The weird thing is that the minute I had my first baby almost 11 years ago (my water broke at 2 a.m. and I never made it to work at 6:30 a.m.) I lost confidence in my ability to teach. Even when I went back to visit a few times, I felt like a fraud-- as if I’d never taught before. I had so quickly forgotten what I could do.
But there is great benefit to remembering. When I started a new part-time job a year ago as the manager of a small bookstore, I was nervous again. This job, while far less stressful than teaching, was completely new to me. I had to remind myself: “I can do new things. I can learn.”
Drawing upon the past helped me take the plunge and try something new, even though I was frightened. I think it was also a great example to my kids. We are always having them try new things: basketball, gymnastics, etcetera, but we need to be brave, too. Now if only I could muster the courage to pursue my dream of becoming a estate agent…
What is it that you need to remember about yourself? Is it that you have been strong? Perhaps you need to remember when you broke away from a destructive relationship or ended a toxic friendship. You still have that strength inside you today.

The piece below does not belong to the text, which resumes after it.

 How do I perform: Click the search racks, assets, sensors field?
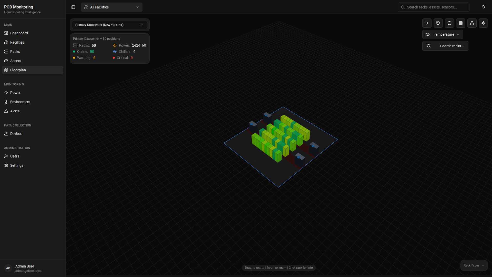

Maybe you are facing unemployment or underemployment and are too scared to branch out of the comfort zone of a familiar field. Chances are you can remember another time in your life when you had to stretch way beyond what you thought your limits were.
Maybe your husband is working all the time and you don’t think you can handle another 14 hour day alone with your children. Can you think back to an earlier day or stage in life that you thought would never end (say, 7th grade?) but that thankfully, did? If you made it through that, you can make it through this.
Maybe you are lonely and tired of doing this thing called life alone. Remember people you have impacted. The world is a better place because you are in it.
I’m not sure what it is that you are facing today, but I bet there is a challenge before you.
Remember: You can do hard things. You have done hard things. And you will again.
*This is Molly's and my mantra when we need a little boost.